On {{mut}} and 2-Way-Binding

October 8, 2019

I’ve been quiet on my blog for a while now, mostly because we’ve been heads down working on getting Octane out the door, and I made a promise to myself not to get overloaded and to wait until everything was shipped 🚢 before I started up again! However, there is a lot of work we have planned for post-Octane, some of which has been discussed in the 2019-2020 Roadmap.

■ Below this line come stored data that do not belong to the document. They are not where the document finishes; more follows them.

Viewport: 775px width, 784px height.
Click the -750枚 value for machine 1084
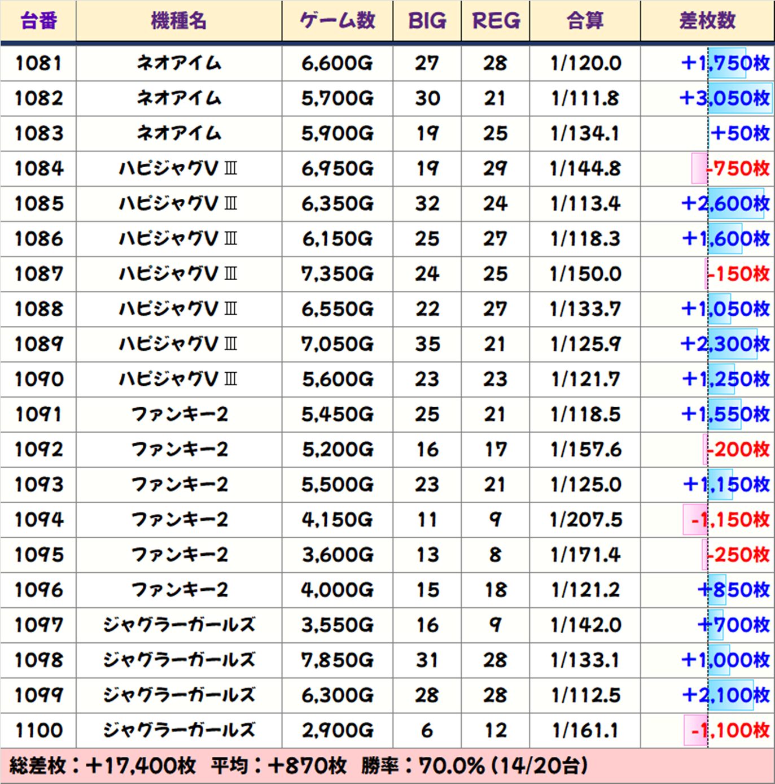point(738,168)
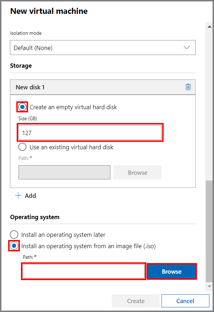Delete New disk 1 using the trash icon
Viewport: 214px width, 312px height.
pos(188,87)
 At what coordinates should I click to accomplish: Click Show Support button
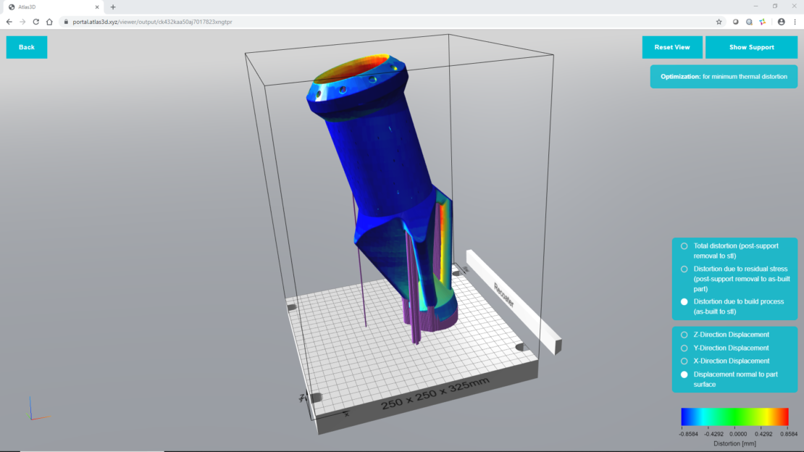[x=751, y=47]
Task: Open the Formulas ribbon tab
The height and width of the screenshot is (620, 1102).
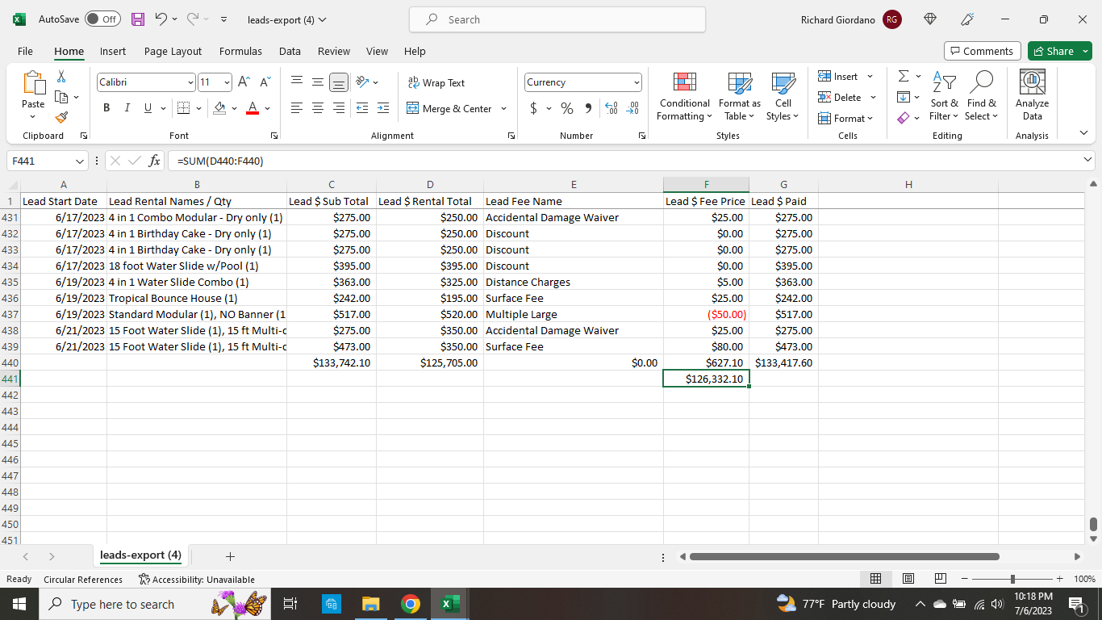Action: [x=240, y=51]
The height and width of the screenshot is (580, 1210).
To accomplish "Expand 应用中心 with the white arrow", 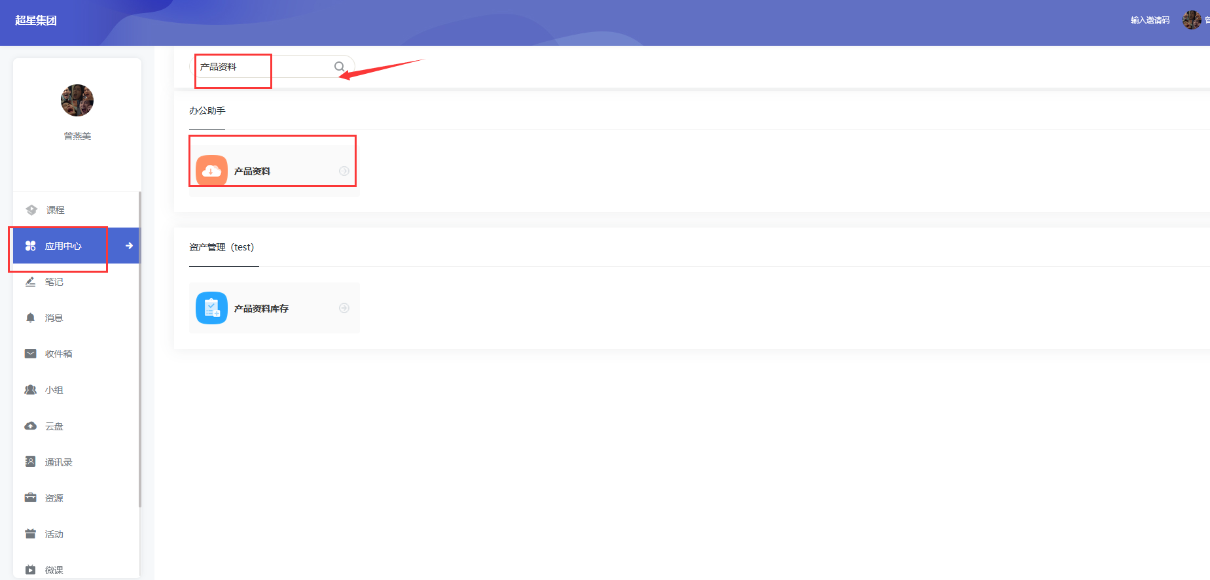I will point(129,246).
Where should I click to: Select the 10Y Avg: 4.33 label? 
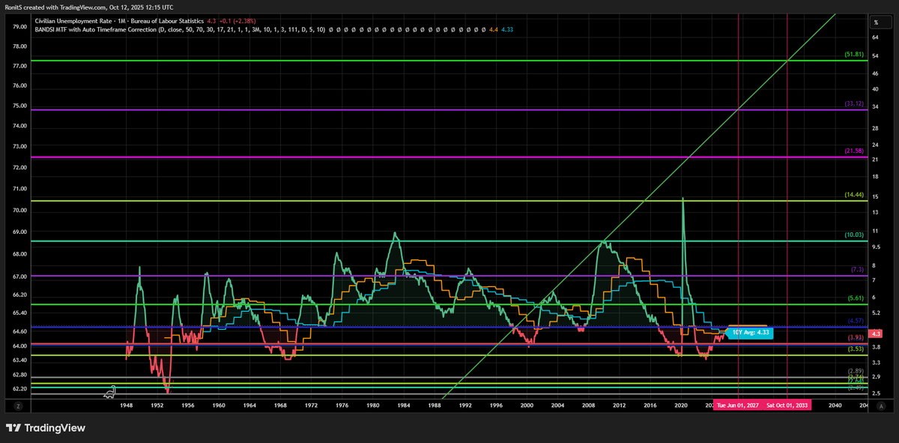coord(751,332)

In particular, I’ve been focusing on the plan to slim Ember down by (slowly) deprecating and removing old code that is no longer necessary due to the Octane programming model. We have a rough idea of which features should be removed, in what order, and around which versions, but a lot of the details are still up in the air and most of the core team has been too busy to actually hammer out the details in full RFCs. Still, it’s good to communicate often and early, which is why we decided to open up a number of issues on the RFC repo both to signal the intent to deprecate, and as invitation for community members to help co-author these RFCs with me (if anyone is interested in taking one of these on, let me know!)

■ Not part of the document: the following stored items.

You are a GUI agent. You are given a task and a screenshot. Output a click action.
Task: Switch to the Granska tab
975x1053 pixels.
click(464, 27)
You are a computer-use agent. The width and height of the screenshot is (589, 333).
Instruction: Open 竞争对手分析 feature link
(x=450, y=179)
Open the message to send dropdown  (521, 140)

I think most Ember users were pretty prepared for the majority of these deprecations - these are non-trivial features, like Computed Properties and EmberObject, but we have been pretty loud and clear about most of them coming at some point, once the new programming model lands. The reaction to one of them, however, stood out: The mut helper.

What’s wrong with mut?

If you’re not familiar with the mut helper, most users know it as a quick shorthand for creating an action that updates a value:

  {{action (mut this.value) value="target.value"}}

On its surface, this seems completely fine, especially for Data Down, Actions Up style patterns. It would feel very unergonomic to have to create an action on the component class just to set a value, so having a shorthand for it makes a ton of sense.

So, totally understandably, many members of the community were vocal about the idea of a deprecation:

I would prefer it if we offered a built-in ergonomic alternative before deprecating the existing solution.

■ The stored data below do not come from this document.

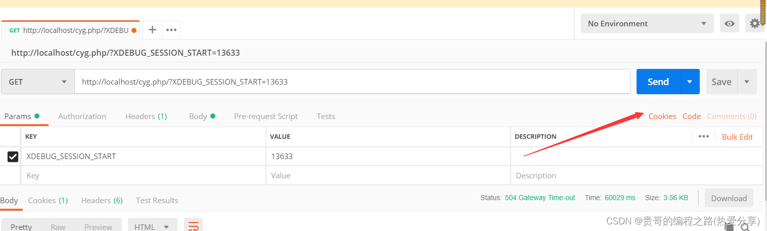767x231 pixels.
Task: Expand the Send button dropdown arrow
Action: (690, 82)
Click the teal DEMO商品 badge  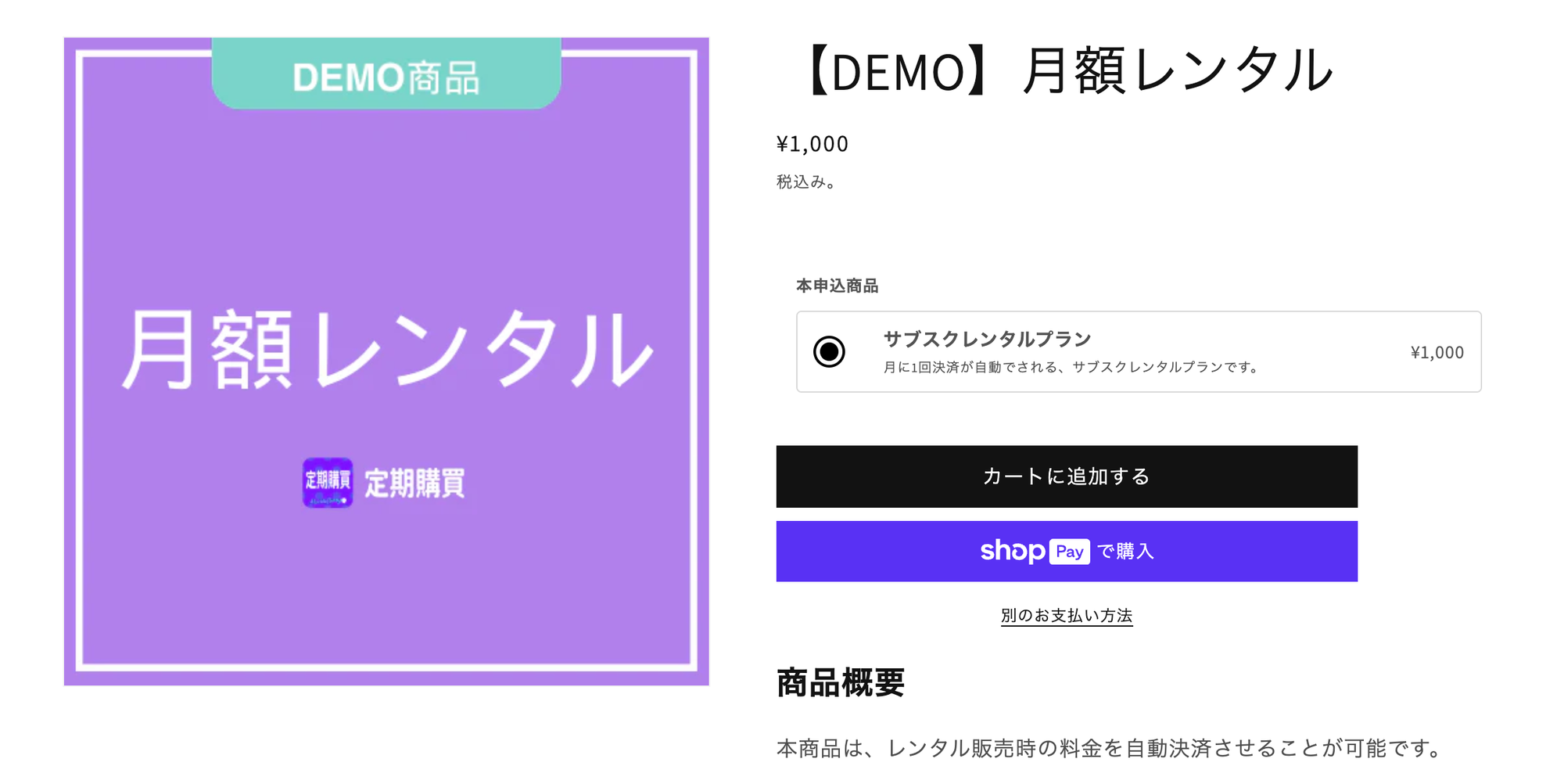[x=386, y=75]
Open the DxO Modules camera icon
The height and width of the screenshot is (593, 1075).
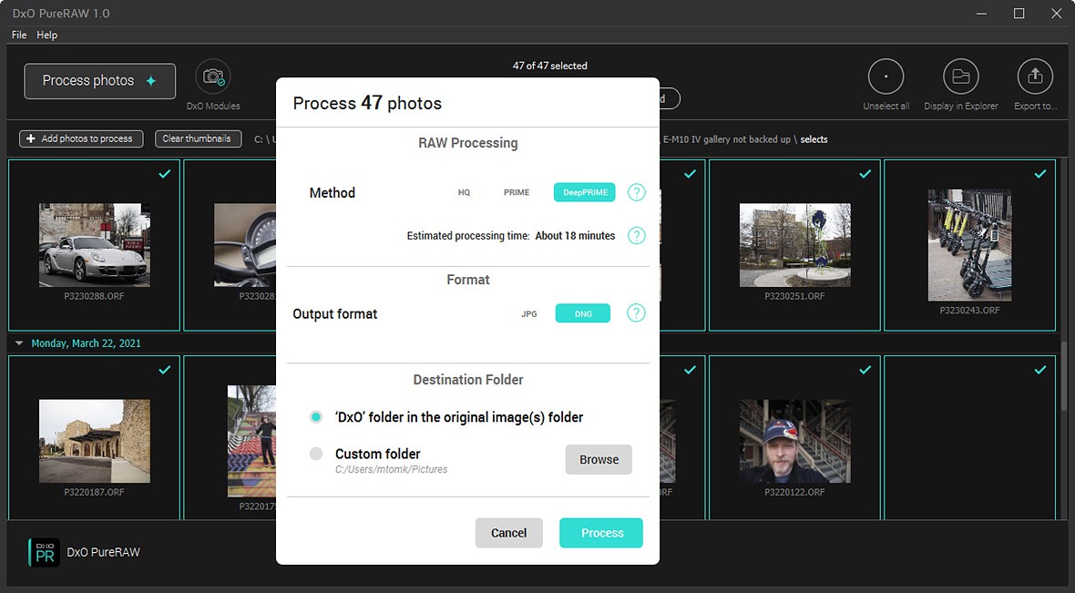coord(213,77)
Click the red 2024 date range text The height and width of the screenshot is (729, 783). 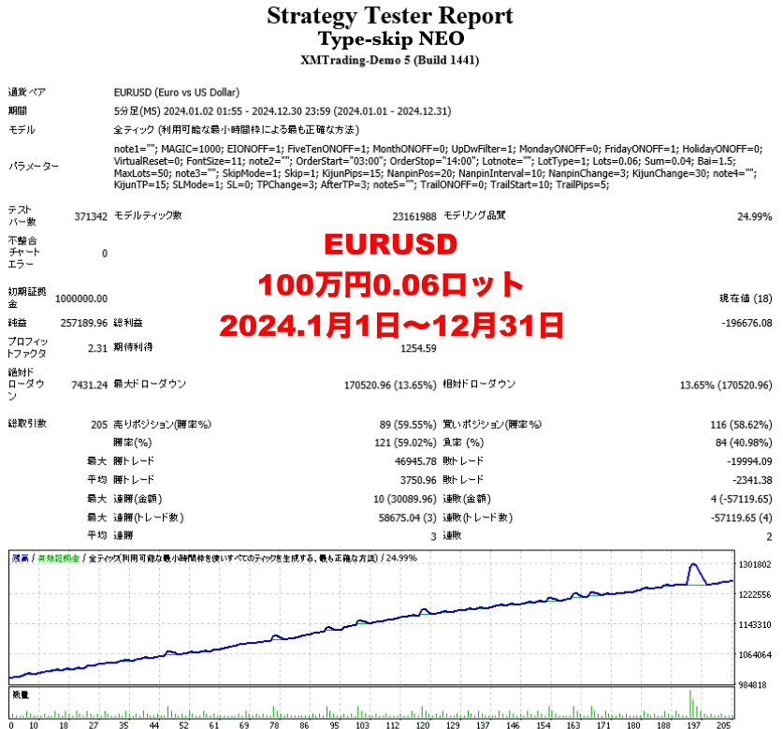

The first I’ve heard that it was a “known antipattern”, and “actively discouraged by core” was just a few months ago during a conversation about using the built in “input helpers”. For a definite set time (at least from my understanding) the preferred default way to deal with form controls was to use mut.

And I only learned this week that its use is actively discouraged.

It was pretty clear after a bit of discussion that I’d made some missteps in this pre-RFC. I even (embarrassingly) wrongly claimed that we had removed mut from the official guides, when that wasn’t true at all:

(And this is where I lost the rest of this)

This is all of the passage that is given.